Daniel Korski has pulled out of the race to be the Conservative candidate for London mayor. The former adviser to David Cameron cited the allegation by TV producer Daisy Goodwin that he had groped her during a meeting at 10 Downing Street in 2013 as the reason he is withdrawing.
In his statement announcing the news, Korski said he continued to ‘categorically’ deny the allegation against him. However, he said that the pressure on his family as a result of the claims meant that he felt he had no choice but to drop out of the race:
‘I categorically deny the allegation against me. Nothing was ever put to me formally ten years ago. Nor seven years ago when the allegation was alluded to. No investigation has ever taken place. I have been clear I would welcome and constructively participate in any investigation. However, the pressure on my family because of this false and unproven allegation and the inability to get a hearing for my message of ‘The London Dream’ makes it impossible for my campaign to carry on.’
Korski was certainly struggling to talk about anything else since Goodwin gave her version of events in an article for the Times earlier this week. Goodwin has since said that other women have got in touch with ‘interesting stories’.

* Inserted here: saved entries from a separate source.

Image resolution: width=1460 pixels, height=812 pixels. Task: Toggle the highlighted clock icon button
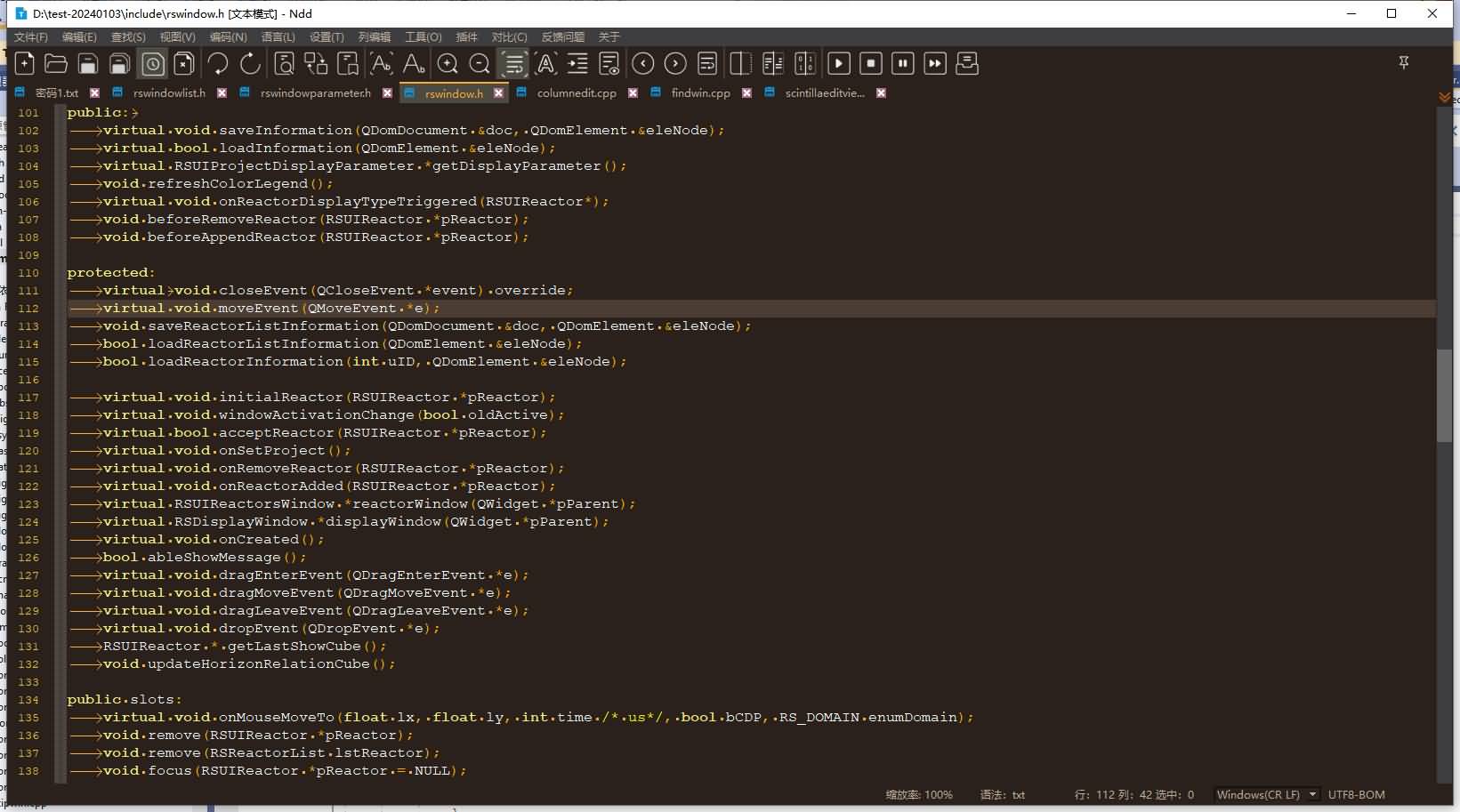tap(153, 63)
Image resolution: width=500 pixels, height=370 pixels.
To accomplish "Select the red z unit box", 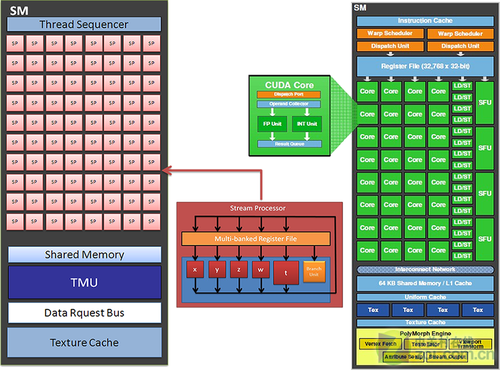I will 239,270.
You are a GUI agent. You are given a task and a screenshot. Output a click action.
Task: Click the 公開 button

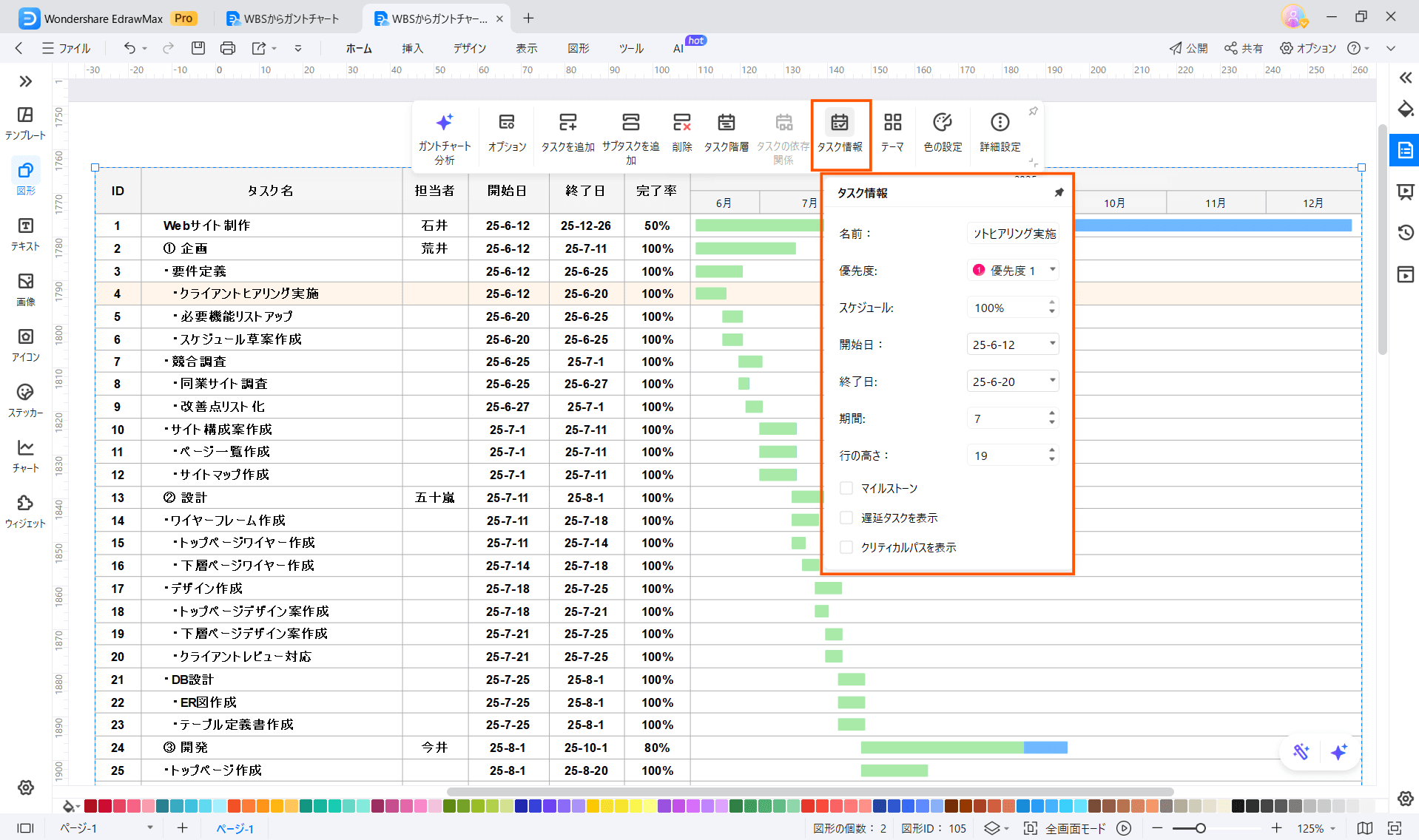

The fallout meant that even Korski’s more loyal supporters were questioning the wisdom of him staying in the race, regardless of who is in the right. His Tory MP supporters, too, have felt the heat – facing questions on whether they still backed Korski. It has not helped matters that the complaints process is rather complicated: CCHQ said it was a matter for the Cabinet Office given the alleged incident occurred in Downing Street ten years ago.
So, where does this leave the mayoral race? The Tories already face an uphill path in London, with Labour surging ahead in the polls.